When Sarah Palin was nominated for VP by McCain, I thought, "Wow. This is shaping up to be a disaster. This woman cannot - MUST NOT - be vice president much less (*GULP*) president." Can you imagine the total incompetence? I know it's hard to fathom. I nearly prayed to keep her out I was so appalled. More on that later.
But it looks like her tailspin into public nothinghood has reached its next nadir with her resignation as governor. So did she blink in the face of tough times? Me thinks so.
The Washington Times reports as follows:
Jason Recher, an aide who worked for Mrs. Palin during last year's campaign, said the environment in Alaska had changed so much since August "with the influx of the national anti-Republican, anti-Palin movement - it's been like an avalanche."
"With all the frivilous ethics complaints, it just had become completely unsustainable for her to be governor," he said.
Good. She blinked and has gotten out of the way.

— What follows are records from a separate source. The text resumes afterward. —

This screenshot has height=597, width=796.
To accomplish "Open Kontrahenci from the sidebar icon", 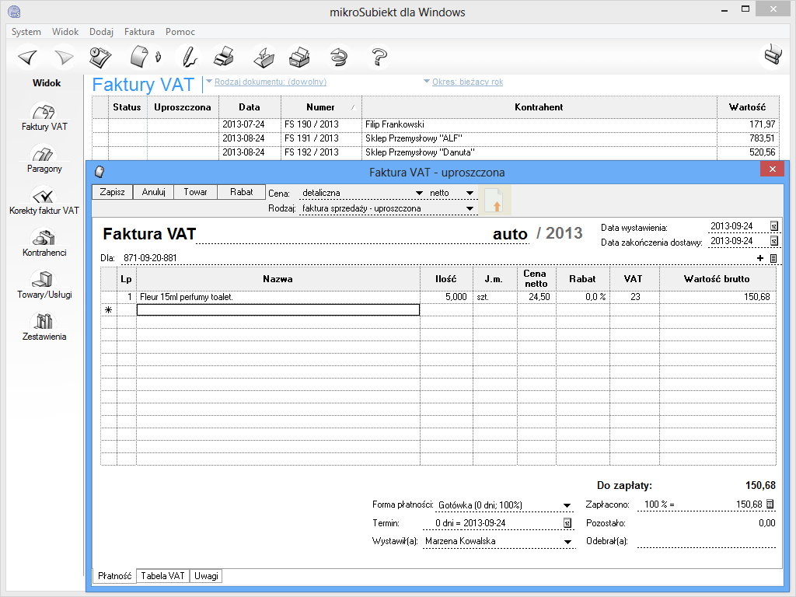I will click(x=44, y=239).
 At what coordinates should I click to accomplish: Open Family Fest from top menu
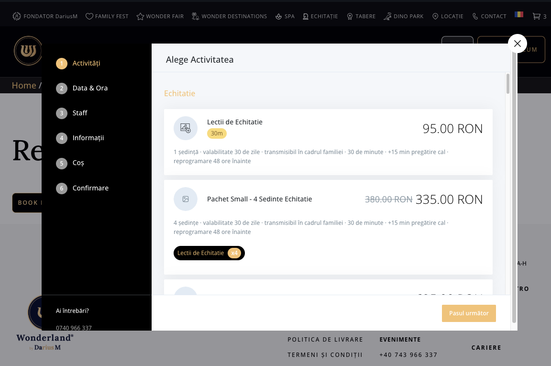(107, 16)
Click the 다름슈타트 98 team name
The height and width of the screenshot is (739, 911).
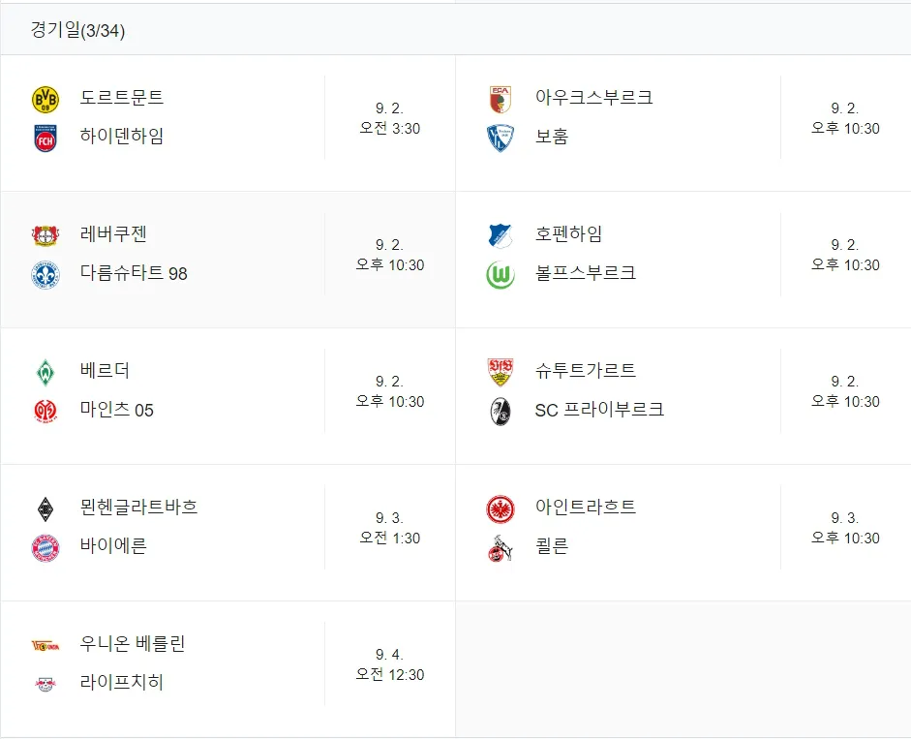tap(134, 273)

In the speech she compared herself to a point guard. The
WT writes,
In her announcement, Mrs. Palin said it "hurts to make this choice," but compared herself to a point guard in basketball, a position she herself excelled at in high school.
"A good point guard knows exactly when to pass the ball so the team can win," she said. "I know when it is time to pass the ball for victory." She added the decision to step down had been "in the works for a while."
This isn't passing the ball. This is telling the team during half-time that your quitting in the second half. Magic Johnson didn't step back nor did John Stockton. Come on now lady: did the Celtics get to you?
I'm glad she's being shelled. She has become an icon of fundamentalist politics and she has been a bumbling mess. Her family and work life have been nothing short of a travesty as her daughter's unwed pregnancy and its hullaballoo have shown as have the ethics charges and her total incompetence when questioned about anything of substance. I suppose that it didn't help that we
discovered she was exorcised by a shaman...witch doctor...err...pastor and that this sort of magic working is par for the course in her church. She's a quack and she shouldn't be in politics.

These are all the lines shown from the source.